WHAT IS EXPECTED
Pictures in the material below are to be left out, and only the lines from the line with "How do I perform: Click" up to and including the line with "Given: Click the" are to be written out exactly.

[[ RAW DATA open ]]

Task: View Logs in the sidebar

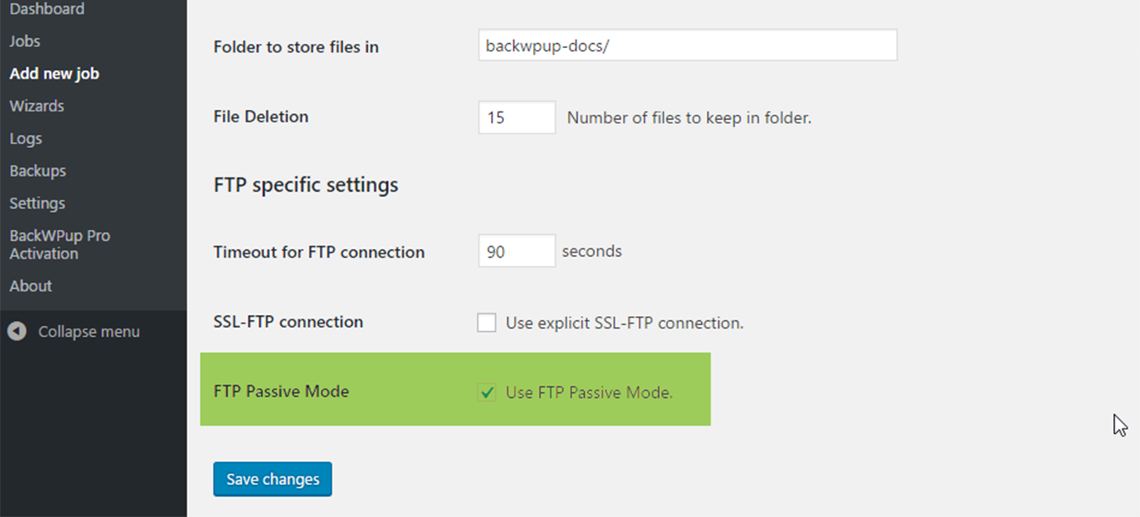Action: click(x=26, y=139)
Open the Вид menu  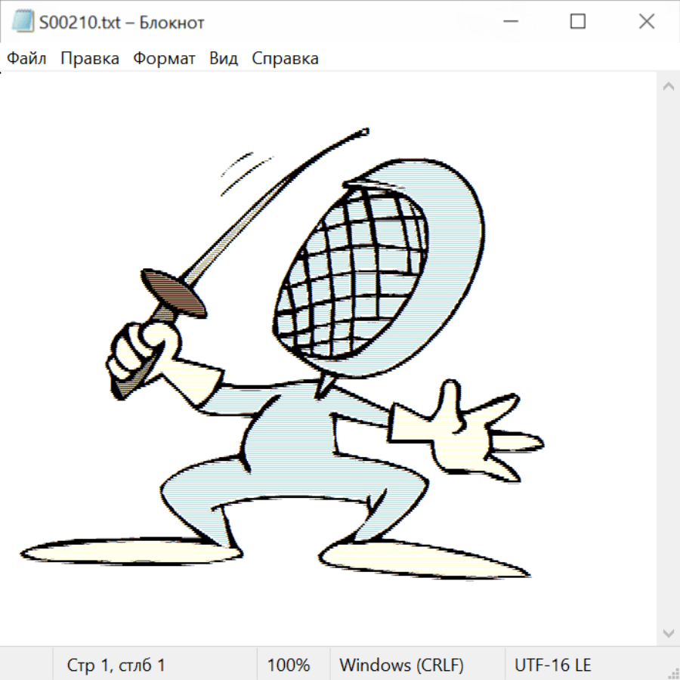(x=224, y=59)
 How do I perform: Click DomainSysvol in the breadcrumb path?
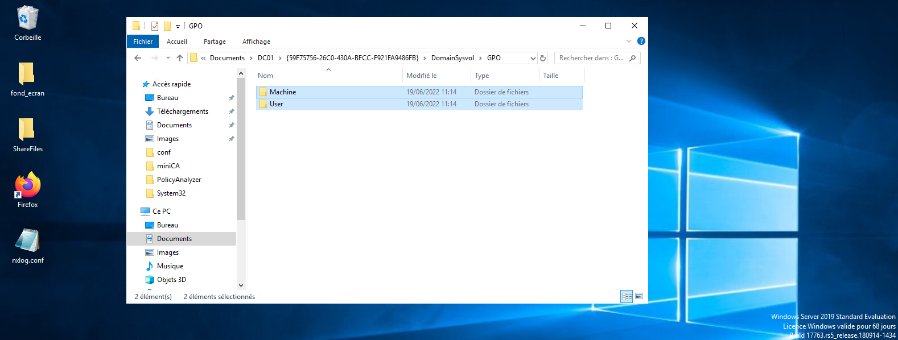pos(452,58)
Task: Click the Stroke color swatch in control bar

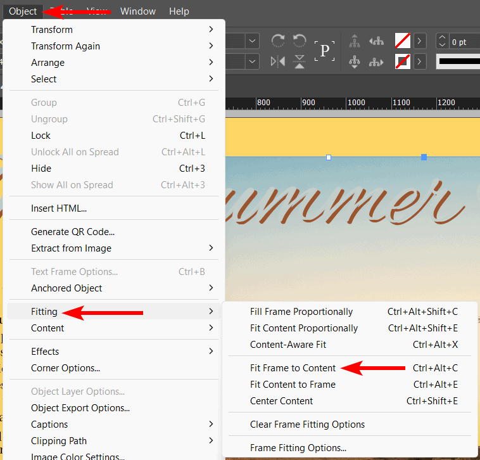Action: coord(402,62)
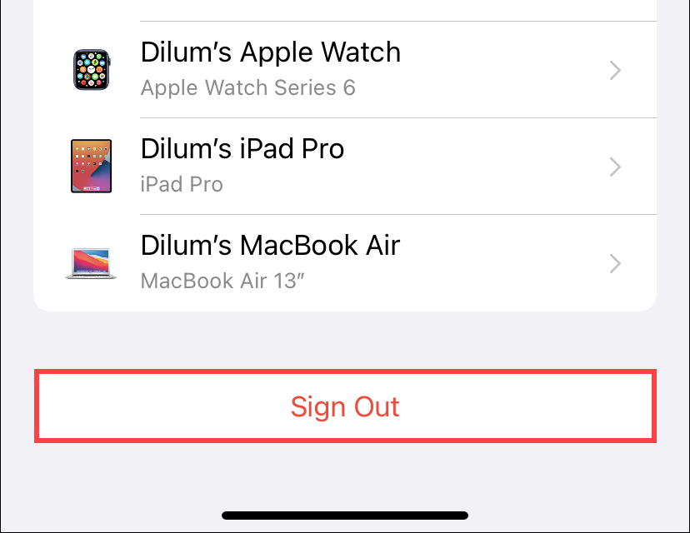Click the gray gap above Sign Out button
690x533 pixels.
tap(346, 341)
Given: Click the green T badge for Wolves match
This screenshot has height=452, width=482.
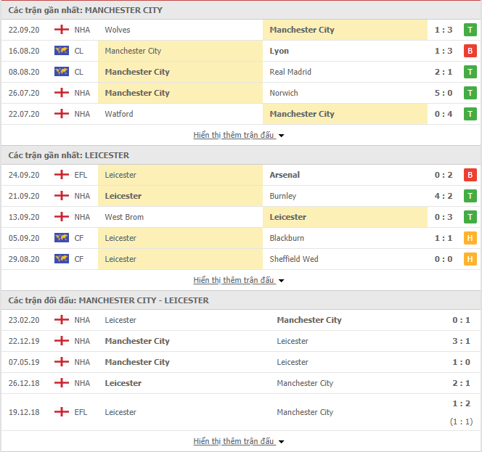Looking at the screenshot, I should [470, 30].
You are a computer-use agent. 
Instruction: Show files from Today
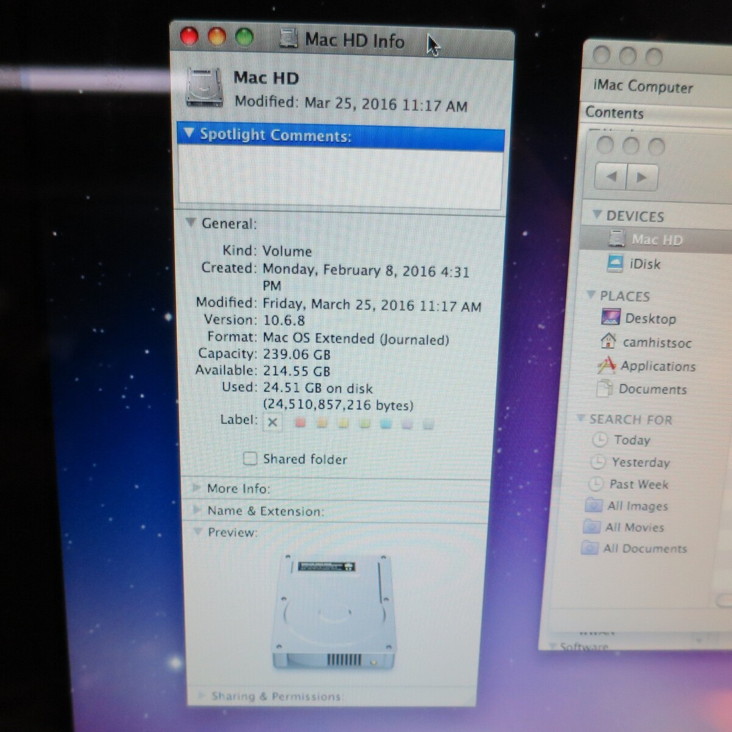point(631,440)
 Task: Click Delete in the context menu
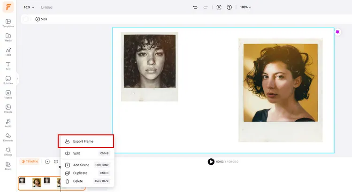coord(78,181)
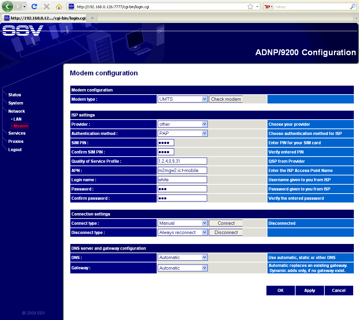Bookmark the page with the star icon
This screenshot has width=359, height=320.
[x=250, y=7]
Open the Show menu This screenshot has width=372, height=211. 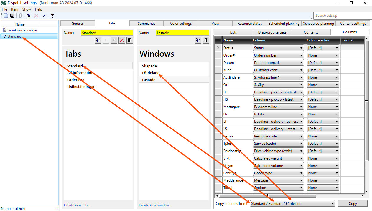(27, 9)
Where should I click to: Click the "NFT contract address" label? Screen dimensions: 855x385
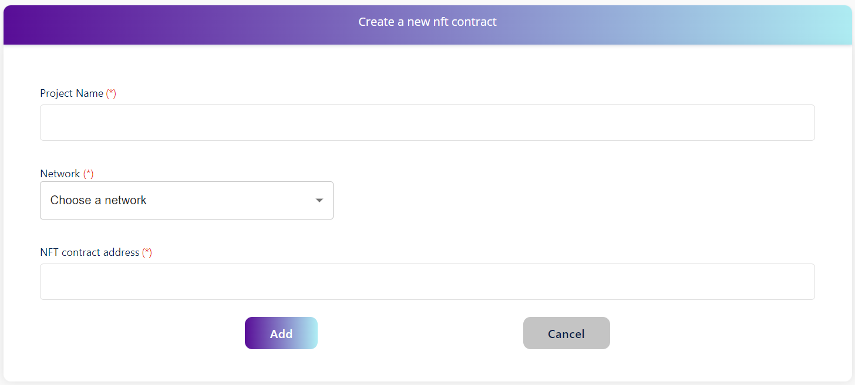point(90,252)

[[ RAW DATA closed ]]

TASK RESULT
 How do I perform: Click DomainSysvol in the breadcrumb path?
pos(452,58)
Task: Click the Stroke color swatch in control bar

Action: coord(402,62)
Click the gray gap above Sign Out button
690x533 pixels.
tap(346, 341)
Given: Click the green T badge for Wolves match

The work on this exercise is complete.